§ Given text

Chicago Tribune Springfield correspondent Ray Long analyzes Illinois Gov. Pat Quinn's State of the State speech, saying it was ambitious and much like one heard during a re-election campaign. (Posted on: Feb. 6, 2013.)

It won’t be easy for Democrat Gov. Pat Quinn to find enough lawmakers to vote for the minimum wage increase, what with business groups pronouncing it a “job killer.”

But the best news for Quinn is that key Democratic lawmakers already are lined up behind an idea that’s popular with a large number of low-income workers. Senate President John Cullerton and House Majority Leader Barbara Flynn Currie quickly embraced it. Cullerton flatly predicted, “We’ll be able to pass a minimum wage bill.”

“I support it. It’s very, very popular in Illinois,” Cullerton said. “There is overwhelming support in the electorate.”

§ Instructions
A: Name every person mentioned in the passage about Gov. Pat Quinn's minimum wage proposal.
B: In the passage about Gov. Pat Quinn's minimum wage proposal, what did business groups call the minimum wage increase?
C: Carry on the passage about Gov. Pat Quinn's minimum wage proposal from its final sentence.
The data have no role in this work.

§ Dataset
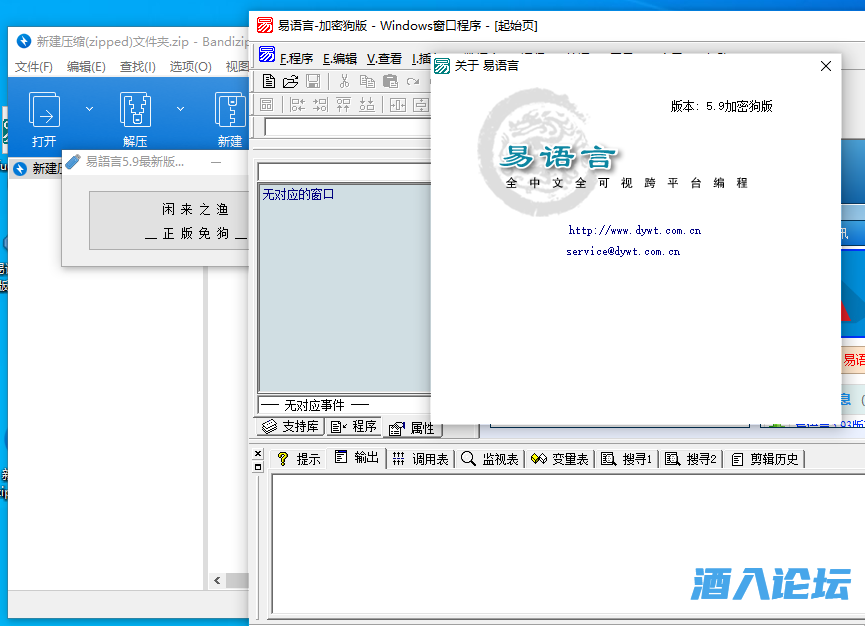Click Bandizip's 打开 open icon
This screenshot has height=626, width=865.
(44, 119)
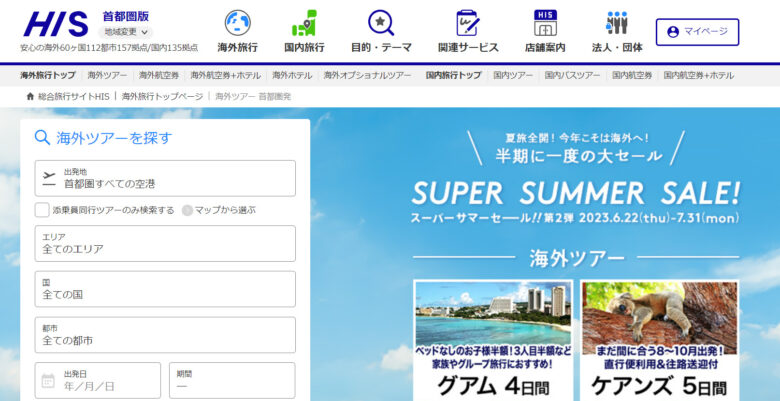This screenshot has height=401, width=780.
Task: Open the 関連サービス clipboard icon
Action: click(x=468, y=23)
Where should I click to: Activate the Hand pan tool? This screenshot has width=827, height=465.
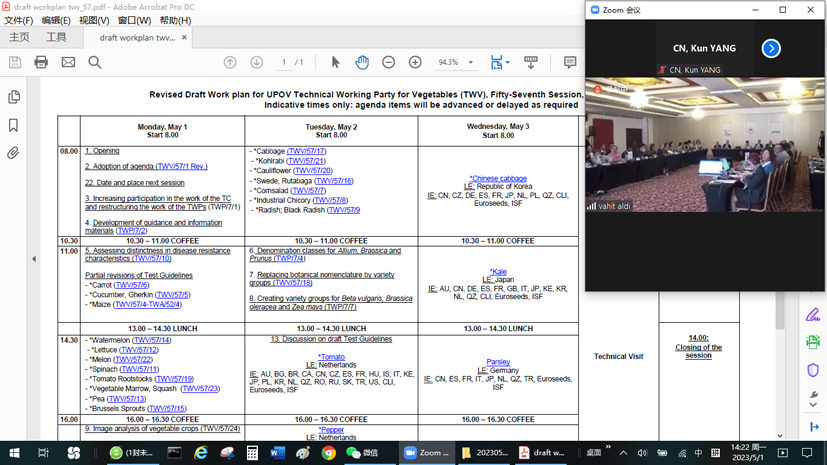(x=362, y=62)
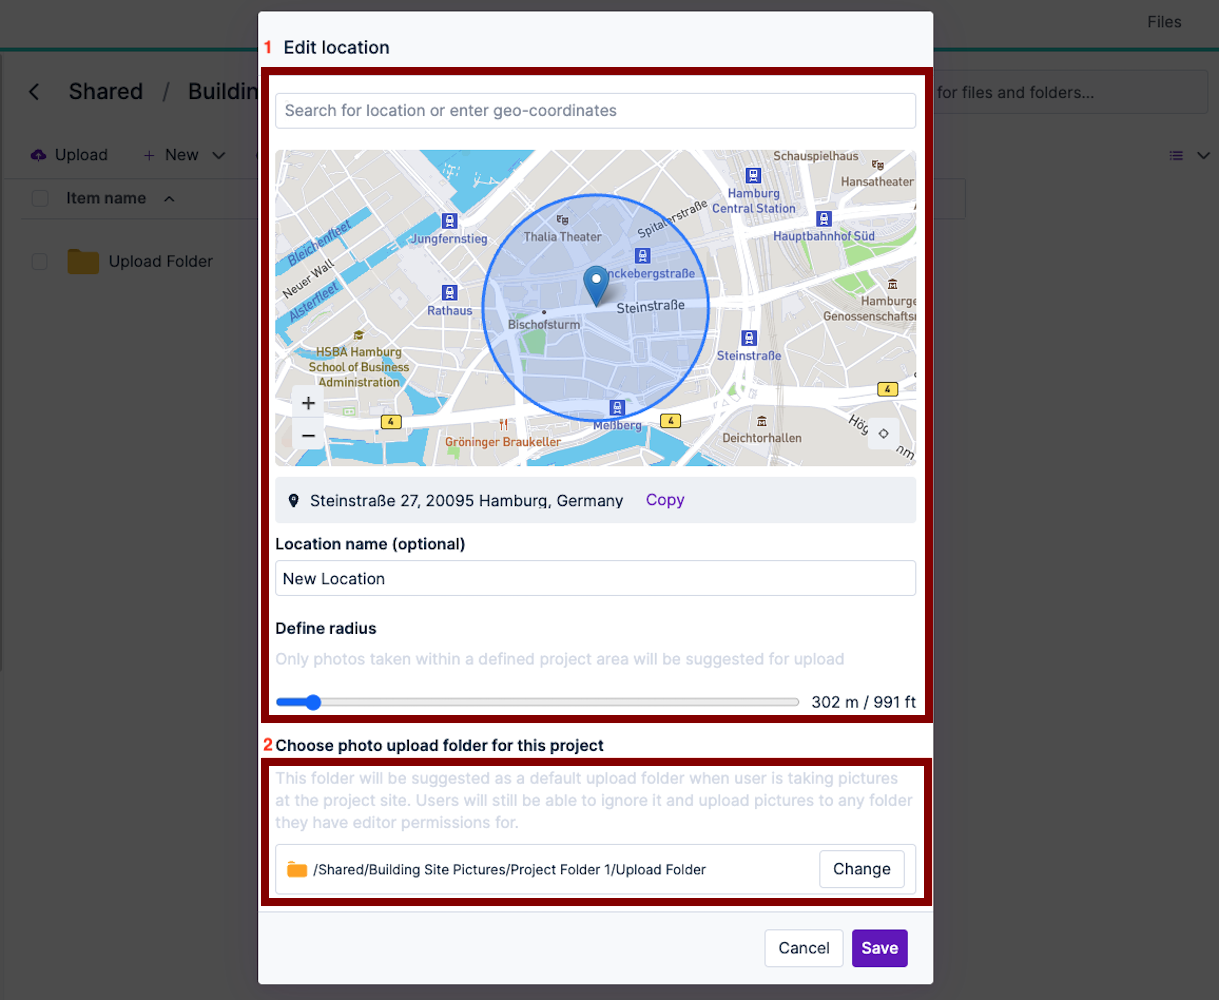Click the back arrow next to Shared breadcrumb
This screenshot has width=1219, height=1000.
coord(34,91)
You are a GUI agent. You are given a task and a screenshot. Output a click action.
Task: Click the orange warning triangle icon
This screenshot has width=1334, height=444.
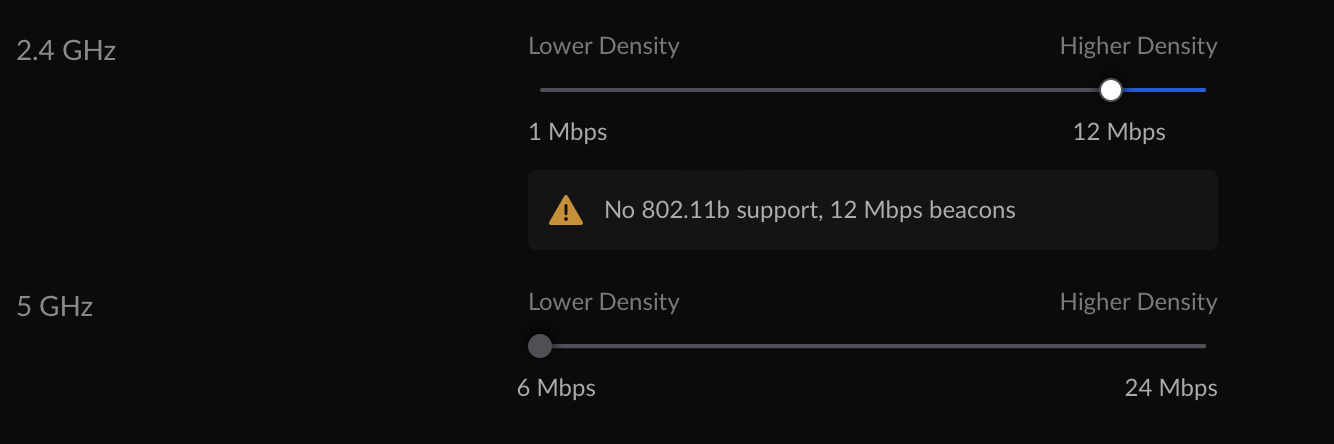point(566,211)
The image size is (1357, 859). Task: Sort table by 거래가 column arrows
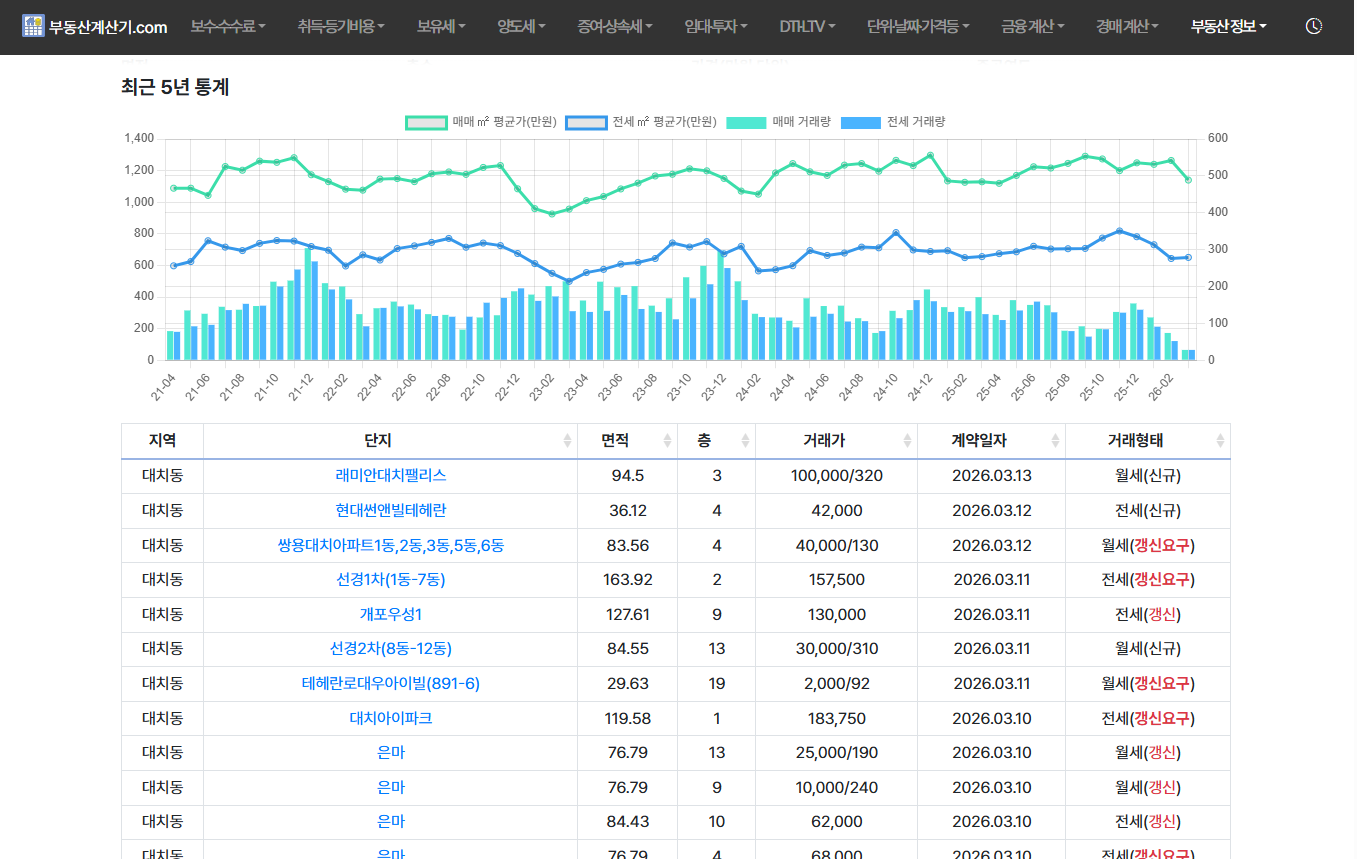tap(907, 441)
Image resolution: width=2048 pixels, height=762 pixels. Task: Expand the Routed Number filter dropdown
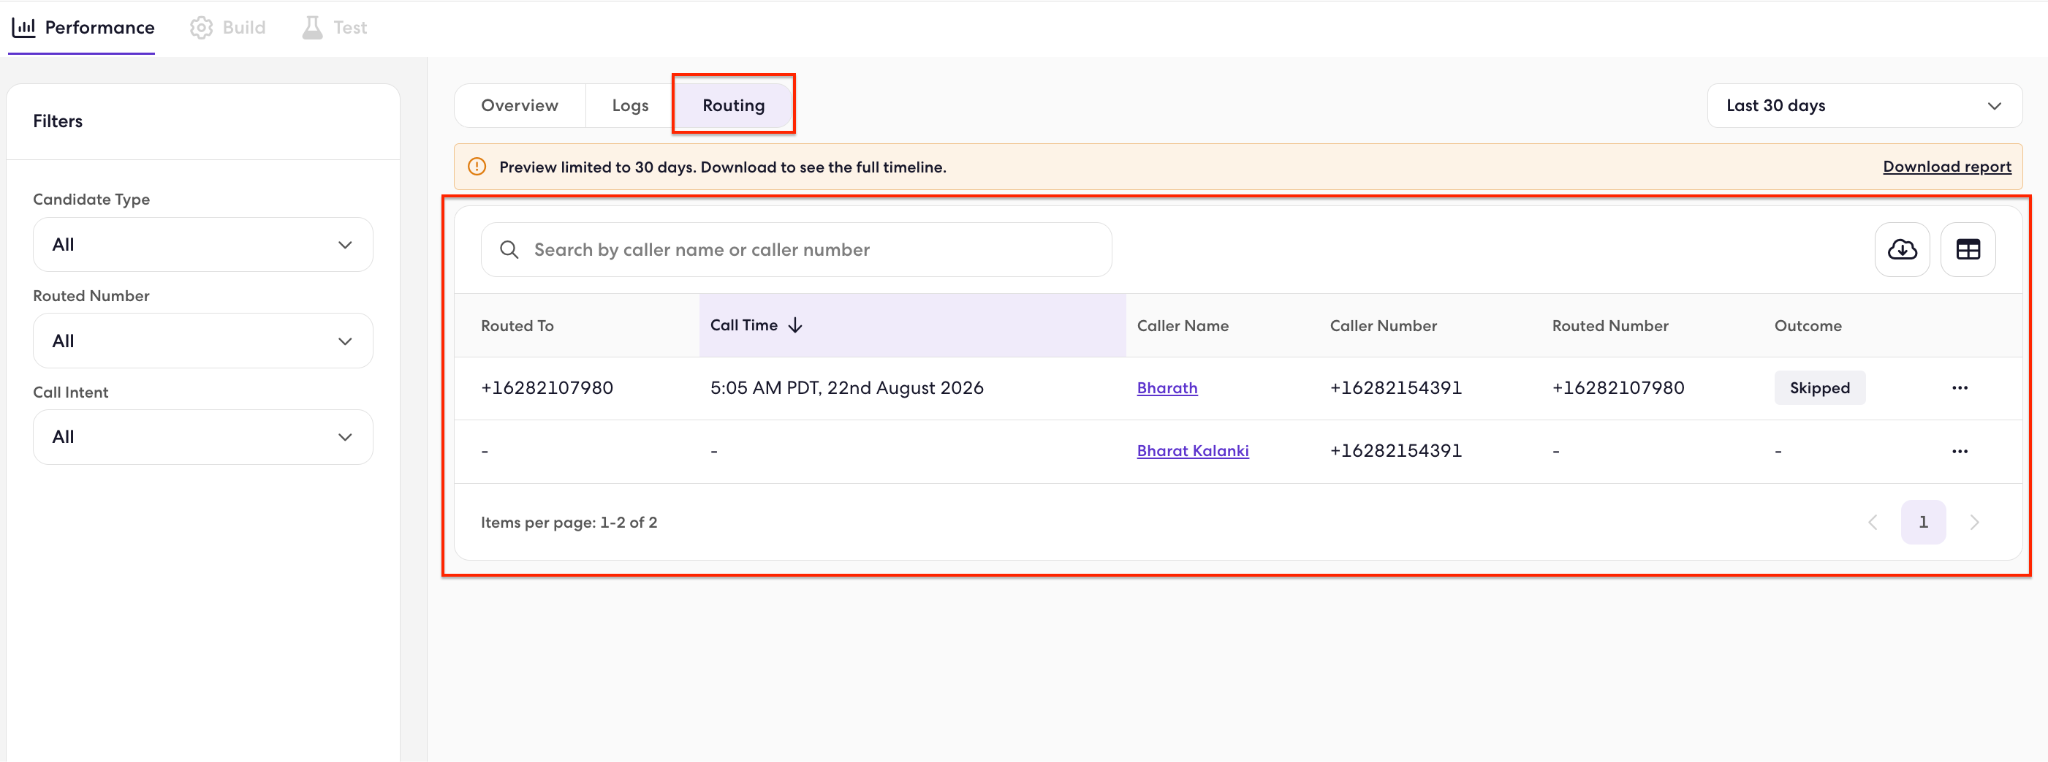pyautogui.click(x=203, y=341)
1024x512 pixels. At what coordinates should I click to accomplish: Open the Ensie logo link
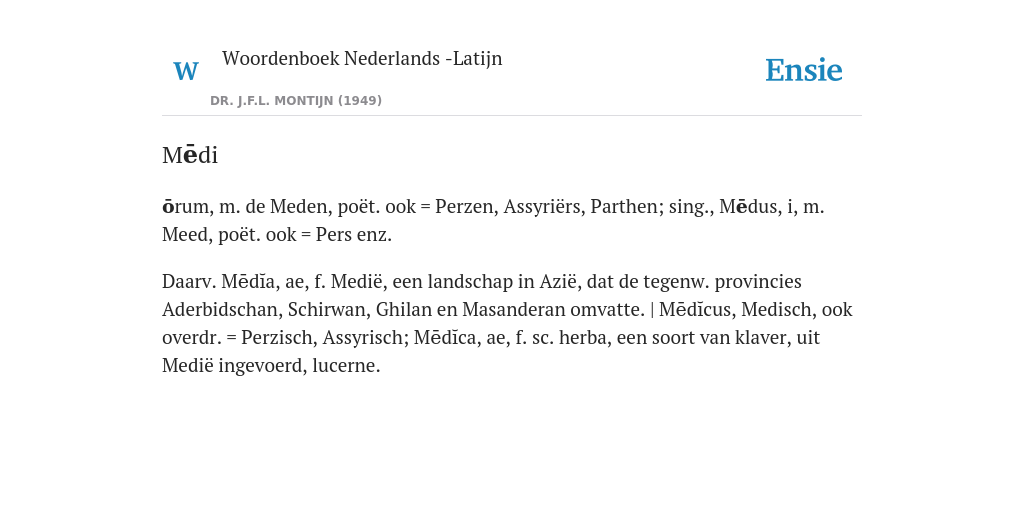coord(803,71)
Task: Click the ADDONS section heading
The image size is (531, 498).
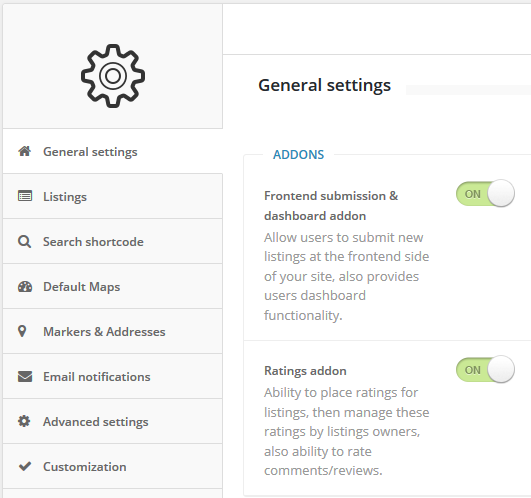Action: coord(298,155)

§ Answers in order
A: Ray Long, Pat Quinn, John Cullerton, Barbara Flynn Currie

B: They called it a "job killer."

C:
The electorate is the target audience in Quinn’s State of the State speech as he ramps up for a 2014 re-election campaign. His office estimated 500,000 Illinoisans could benefit from the wage hike. That’s a huge number of potential supporters who might be easily persuaded to cast a vote for a politician that helped them put more money into their pockets, particularly one like Quinn whose margin of victory in both the 2010 primary and general elections were far from overwhelming.

Republicans, including potential rivals in 2014, refused to get behind the minimum wage hike. House Republican leader Tom Cross of Oswego charged Quinn’s priorities are askew when the “elephant in the room” is the state’s $96.8 billion pension debt — a worst-in-the-nation status that has sent the state’s credit rating into a tailspin.

The pension battle has Quinn locked in a protracted war with union workers who are fighting against any rollbacks in retirement benefits at the same time they are unable to come to terms with the administration on a labor contract.

But as Quinn revealed his minimum wage push to a joint session of the House and Senate, he sought to wrap his arms around the working class, saying Illinois must “honor the productivity of our workers.”

“Our businesses are only as good as the employees who drive their success,” Quinn said. “Nobody in Illinois should work 40 hours a week and live in poverty. That’s a principle as old as the Bible.”

Quinn said the state minimum wage — currently $8.25 an hour — should be bumped up over four years to “at least $10 an hour.”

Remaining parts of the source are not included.